:: Your task ::
The answer must consist of every line below that contains the word "agent".

Records section start

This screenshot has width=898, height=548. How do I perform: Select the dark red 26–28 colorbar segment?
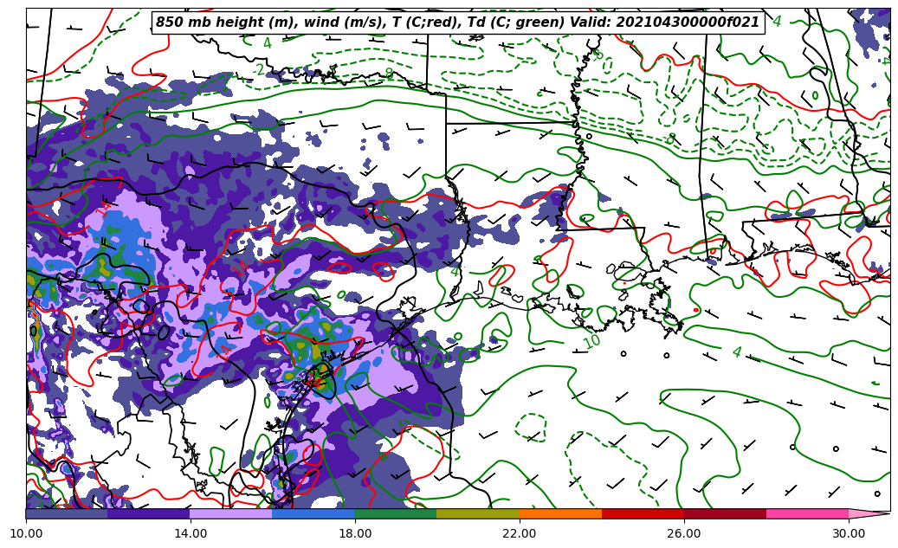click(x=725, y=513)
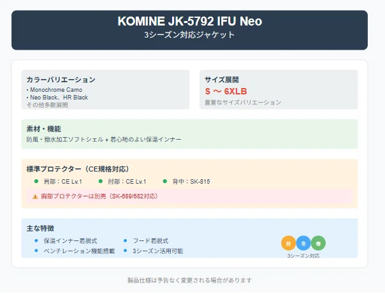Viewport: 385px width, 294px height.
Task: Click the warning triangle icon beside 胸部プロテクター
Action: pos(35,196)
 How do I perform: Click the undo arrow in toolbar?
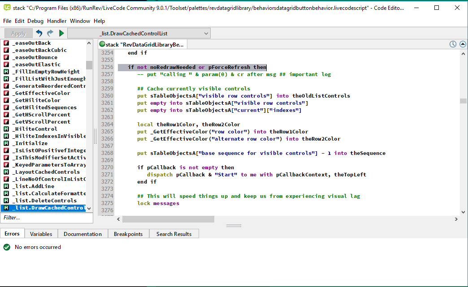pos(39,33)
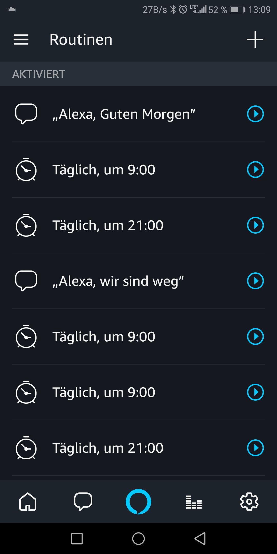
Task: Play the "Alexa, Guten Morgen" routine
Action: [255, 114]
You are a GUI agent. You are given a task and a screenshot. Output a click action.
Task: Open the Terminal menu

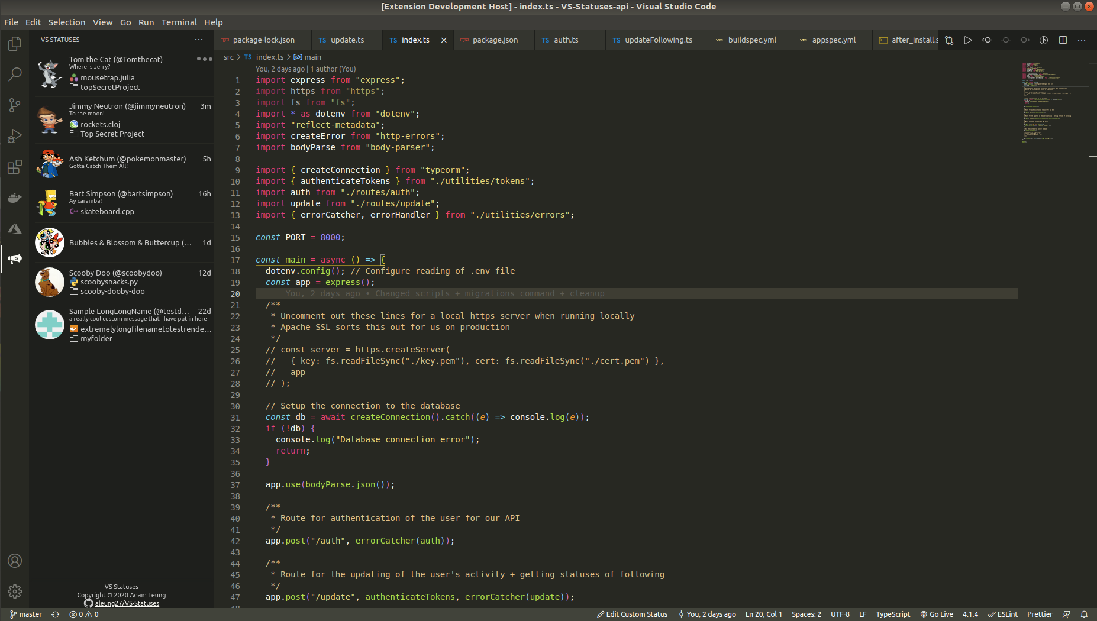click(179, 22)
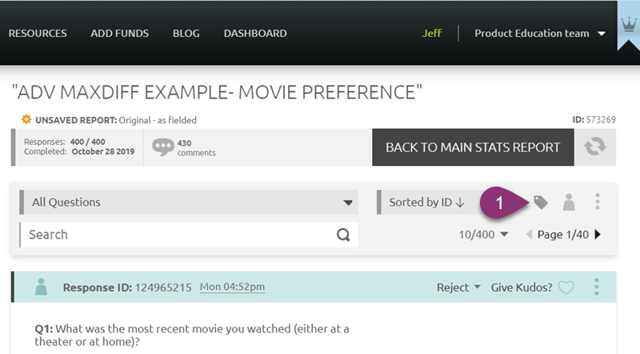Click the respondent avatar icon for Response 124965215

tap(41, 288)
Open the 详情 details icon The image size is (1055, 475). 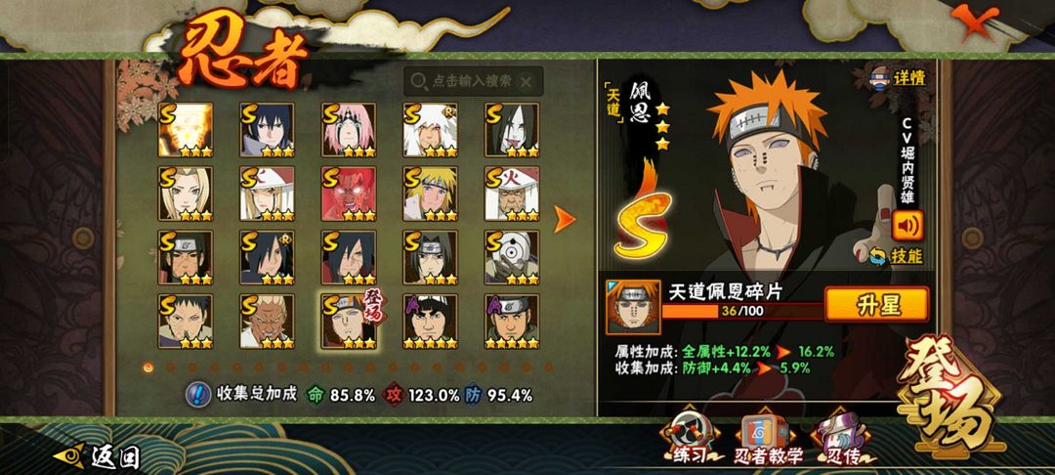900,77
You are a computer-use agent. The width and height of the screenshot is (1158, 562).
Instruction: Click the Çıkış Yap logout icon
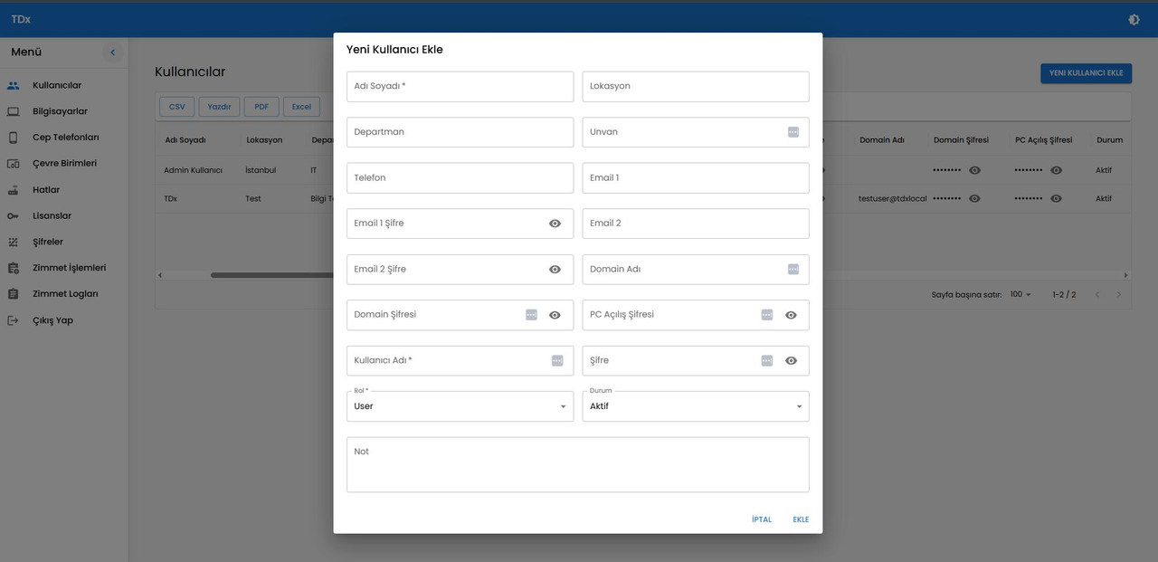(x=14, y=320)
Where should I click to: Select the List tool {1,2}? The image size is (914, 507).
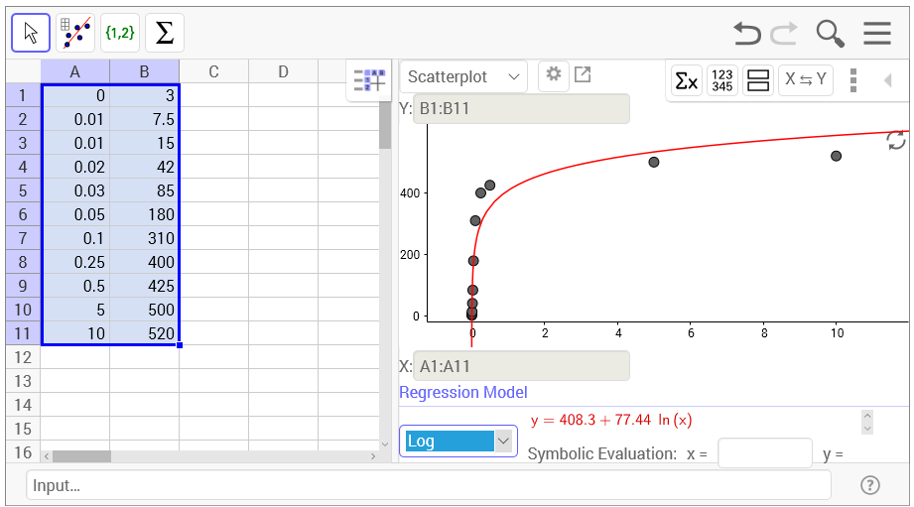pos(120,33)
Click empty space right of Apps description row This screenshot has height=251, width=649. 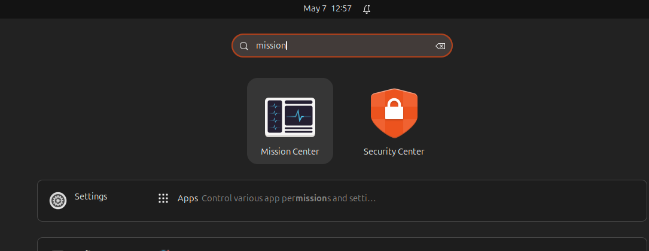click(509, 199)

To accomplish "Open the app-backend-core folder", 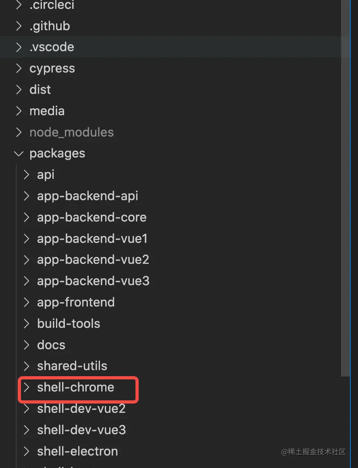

Records section end

:: Solution to this problem ::
You are a GUI agent. You are given a task and a screenshot. Output a click action.
You are a computer-use agent. The width and height of the screenshot is (1158, 562).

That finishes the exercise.